Las Vegas Review-Journal

TCM Morning & Afternoon Movies: I Miss ...the Theatre

- — Jeff Pfeiffer

TCM, beginning at 3:15 a.m.

Another social gathering place that many people have missed going to over this pandemic year-plus has been the theater. Turner Classic Movies has you covered this morning and afternoon, allowing you to vicariousl­y live out a night at the theater through various films, without worrying about standing-room-only crowds. The lineup begins nice and early with 1950’s “Tea for Two” (pictured). Set in the 1920s, the musical comedy is based on “No, No, Nanette” and stars Doris Day (in her first role with top billing, and the first film in which she danced as well as sang) as a would-be stage singer seeking backing for her Broadway show.
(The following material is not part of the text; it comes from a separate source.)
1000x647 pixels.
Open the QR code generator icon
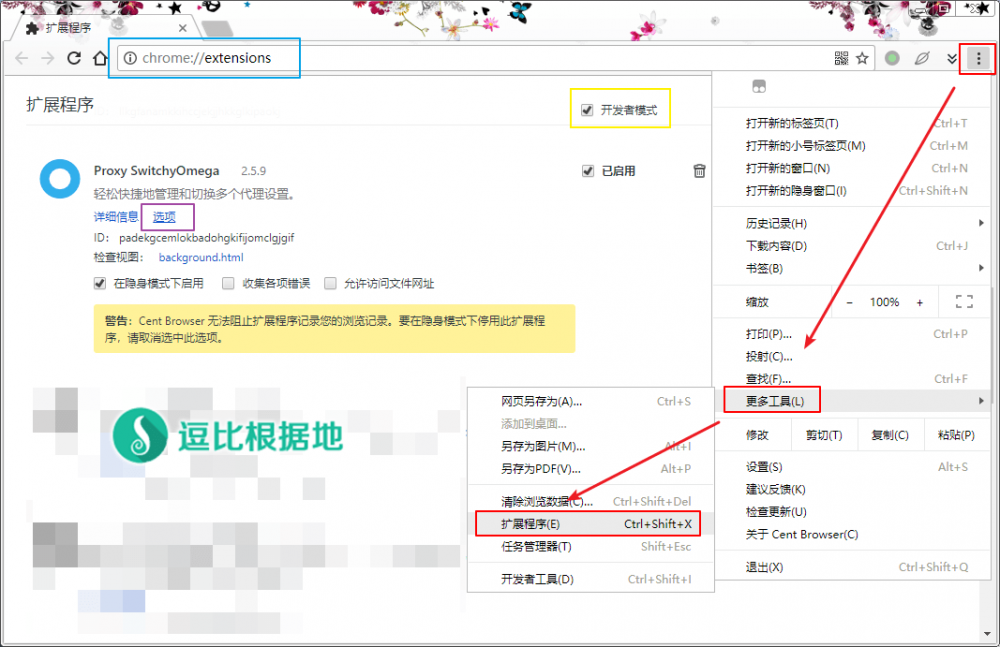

Next is “42nd Street” (1933), the toe-tapping, Best Picture Oscar-nominated film that follows the backstage goings-on of a Broadway musical. The day rounds out with “Stage Struck” (1958), a Broadway-set drama starring Henry Fonda, Susan Strasberg and Christophe­r Plummer in his film debut; the Oscar-nominated “Kiss Me Kate” (1953), with Howard Keel and Kathryn Grayson as once-married musical theater actors who find themselves performing opposite each other as Petruchio and Kate in a production of Shakespear­e’s “The Taming of the Shrew”; “The Producers” (1967), Mel Brooks’ uproarious, Oscar-winning comedy about a Broadway producer and his accountant (Zero Mostel and Best Supporting Actor Oscar nominee Gene Wilder) scheming to bilk investors by staging what they think will be a certain flop; the Best Picture Oscar-nominated musical biopic “Funny Girl” (1968), starring Best Actress Oscar winner Barbra Streisand as famed Broadway/film star and comedian Fanny Brice; and, finally, Vincente Minnelli’s Oscar-nominated, Broadway-set 1953 musical comedy “The Band Wagon,” starring Fred Astaire and Cyd Charisse.